* **Task details**
Copy out the data word for word, starting at its first line and ending with the line that contains "click(x=1279, y=34)", both ends included.

-- start of Excerpted data --

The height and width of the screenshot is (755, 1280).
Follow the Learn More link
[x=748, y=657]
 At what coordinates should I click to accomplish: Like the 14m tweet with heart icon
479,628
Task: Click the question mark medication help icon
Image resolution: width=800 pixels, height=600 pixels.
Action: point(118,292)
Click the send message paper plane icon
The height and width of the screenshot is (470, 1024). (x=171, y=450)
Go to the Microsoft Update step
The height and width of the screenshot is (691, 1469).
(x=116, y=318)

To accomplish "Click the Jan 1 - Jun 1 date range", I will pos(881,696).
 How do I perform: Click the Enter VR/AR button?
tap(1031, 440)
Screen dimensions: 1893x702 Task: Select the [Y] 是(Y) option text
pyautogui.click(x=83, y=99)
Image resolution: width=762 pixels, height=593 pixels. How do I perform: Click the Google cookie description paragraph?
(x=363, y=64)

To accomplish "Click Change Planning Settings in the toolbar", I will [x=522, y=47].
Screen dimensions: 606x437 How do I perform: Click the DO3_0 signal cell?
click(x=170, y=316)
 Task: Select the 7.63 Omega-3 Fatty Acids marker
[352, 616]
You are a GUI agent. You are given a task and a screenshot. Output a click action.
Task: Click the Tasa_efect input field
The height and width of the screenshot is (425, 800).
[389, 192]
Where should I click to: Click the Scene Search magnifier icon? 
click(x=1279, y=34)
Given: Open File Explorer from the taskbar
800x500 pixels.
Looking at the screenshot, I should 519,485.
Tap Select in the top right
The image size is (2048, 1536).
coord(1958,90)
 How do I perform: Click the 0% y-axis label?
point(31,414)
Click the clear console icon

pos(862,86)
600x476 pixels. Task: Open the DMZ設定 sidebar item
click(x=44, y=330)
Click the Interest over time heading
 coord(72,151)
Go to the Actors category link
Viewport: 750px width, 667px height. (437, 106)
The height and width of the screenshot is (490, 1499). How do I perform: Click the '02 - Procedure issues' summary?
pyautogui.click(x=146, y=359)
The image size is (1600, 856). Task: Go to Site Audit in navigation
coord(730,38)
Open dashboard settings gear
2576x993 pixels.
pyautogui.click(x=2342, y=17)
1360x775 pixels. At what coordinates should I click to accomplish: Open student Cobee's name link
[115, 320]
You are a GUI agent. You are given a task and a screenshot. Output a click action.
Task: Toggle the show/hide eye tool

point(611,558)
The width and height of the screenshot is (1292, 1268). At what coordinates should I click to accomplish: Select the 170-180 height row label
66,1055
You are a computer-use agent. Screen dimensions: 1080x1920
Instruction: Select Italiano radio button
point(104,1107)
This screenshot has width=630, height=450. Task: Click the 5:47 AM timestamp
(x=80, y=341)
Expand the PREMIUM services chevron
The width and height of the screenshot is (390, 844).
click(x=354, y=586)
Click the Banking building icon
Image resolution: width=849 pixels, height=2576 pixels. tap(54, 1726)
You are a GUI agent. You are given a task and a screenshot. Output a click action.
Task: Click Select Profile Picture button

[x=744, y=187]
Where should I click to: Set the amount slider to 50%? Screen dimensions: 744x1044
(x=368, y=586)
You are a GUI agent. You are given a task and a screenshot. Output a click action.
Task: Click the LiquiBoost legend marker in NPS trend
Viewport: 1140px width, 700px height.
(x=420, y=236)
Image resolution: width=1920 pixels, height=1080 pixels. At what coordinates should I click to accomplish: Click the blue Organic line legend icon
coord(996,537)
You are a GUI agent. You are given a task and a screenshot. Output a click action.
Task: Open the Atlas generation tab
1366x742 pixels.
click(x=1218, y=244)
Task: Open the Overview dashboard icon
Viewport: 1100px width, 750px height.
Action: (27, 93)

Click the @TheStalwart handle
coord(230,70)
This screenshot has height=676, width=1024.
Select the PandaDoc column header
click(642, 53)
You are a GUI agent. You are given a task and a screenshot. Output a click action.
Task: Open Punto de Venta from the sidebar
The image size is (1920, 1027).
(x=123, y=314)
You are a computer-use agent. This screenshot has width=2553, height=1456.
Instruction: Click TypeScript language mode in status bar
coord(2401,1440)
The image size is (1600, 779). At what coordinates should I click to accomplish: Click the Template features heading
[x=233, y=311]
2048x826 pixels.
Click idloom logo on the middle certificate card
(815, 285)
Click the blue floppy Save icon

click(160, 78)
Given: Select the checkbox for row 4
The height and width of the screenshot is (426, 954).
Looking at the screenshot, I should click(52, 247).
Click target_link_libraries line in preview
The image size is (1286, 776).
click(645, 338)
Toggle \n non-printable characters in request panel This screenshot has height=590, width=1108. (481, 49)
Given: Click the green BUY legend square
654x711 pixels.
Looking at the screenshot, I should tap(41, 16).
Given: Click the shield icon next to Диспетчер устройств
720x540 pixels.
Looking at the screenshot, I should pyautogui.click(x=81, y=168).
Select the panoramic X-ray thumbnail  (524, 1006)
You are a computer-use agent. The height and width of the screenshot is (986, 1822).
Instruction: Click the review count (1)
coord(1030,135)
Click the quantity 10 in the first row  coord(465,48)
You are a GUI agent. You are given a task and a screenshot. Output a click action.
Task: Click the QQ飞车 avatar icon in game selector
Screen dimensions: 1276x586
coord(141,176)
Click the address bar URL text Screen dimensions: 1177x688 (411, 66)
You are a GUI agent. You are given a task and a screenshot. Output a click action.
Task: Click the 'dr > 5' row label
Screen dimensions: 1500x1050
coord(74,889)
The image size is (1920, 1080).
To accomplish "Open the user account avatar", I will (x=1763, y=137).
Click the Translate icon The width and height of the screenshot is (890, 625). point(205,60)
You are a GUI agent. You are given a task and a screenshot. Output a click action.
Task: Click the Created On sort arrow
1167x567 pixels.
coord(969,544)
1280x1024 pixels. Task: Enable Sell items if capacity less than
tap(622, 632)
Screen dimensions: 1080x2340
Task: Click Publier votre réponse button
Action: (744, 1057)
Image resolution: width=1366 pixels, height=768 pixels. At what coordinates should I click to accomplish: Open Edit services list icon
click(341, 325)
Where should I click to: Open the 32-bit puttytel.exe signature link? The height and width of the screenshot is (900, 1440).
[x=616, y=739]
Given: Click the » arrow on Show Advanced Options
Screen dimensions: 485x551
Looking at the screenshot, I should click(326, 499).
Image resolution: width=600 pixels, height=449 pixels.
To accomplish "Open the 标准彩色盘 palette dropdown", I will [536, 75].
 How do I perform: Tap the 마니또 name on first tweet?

-- end of Excerpted data --

* **Output**
The height and width of the screenshot is (755, 1280).
Follow the Learn More link
[x=748, y=657]
 At what coordinates should I click to accomplish: Like the 14m tweet with heart icon
479,628
Task: Click the question mark medication help icon
Image resolution: width=800 pixels, height=600 pixels.
Action: point(118,292)
Click the send message paper plane icon
The height and width of the screenshot is (470, 1024). (x=171, y=450)
Go to the Microsoft Update step
The height and width of the screenshot is (691, 1469).
(x=116, y=318)

To accomplish "Click the Jan 1 - Jun 1 date range", I will pos(881,696).
 How do I perform: Click the Enter VR/AR button?
tap(1031, 440)
Screen dimensions: 1893x702 Task: Select the [Y] 是(Y) option text
pyautogui.click(x=83, y=99)
Image resolution: width=762 pixels, height=593 pixels. How do I perform: Click the Google cookie description paragraph?
(x=363, y=64)

To accomplish "Click Change Planning Settings in the toolbar", I will [x=522, y=47].
Screen dimensions: 606x437 How do I perform: Click the DO3_0 signal cell?
click(x=170, y=316)
 Task: Select the 7.63 Omega-3 Fatty Acids marker
[352, 616]
You are a GUI agent. You are given a task and a screenshot. Output a click action.
Task: Click the Tasa_efect input field
The height and width of the screenshot is (425, 800).
[389, 192]
Where should I click to: Click the Scene Search magnifier icon? 
click(x=1279, y=34)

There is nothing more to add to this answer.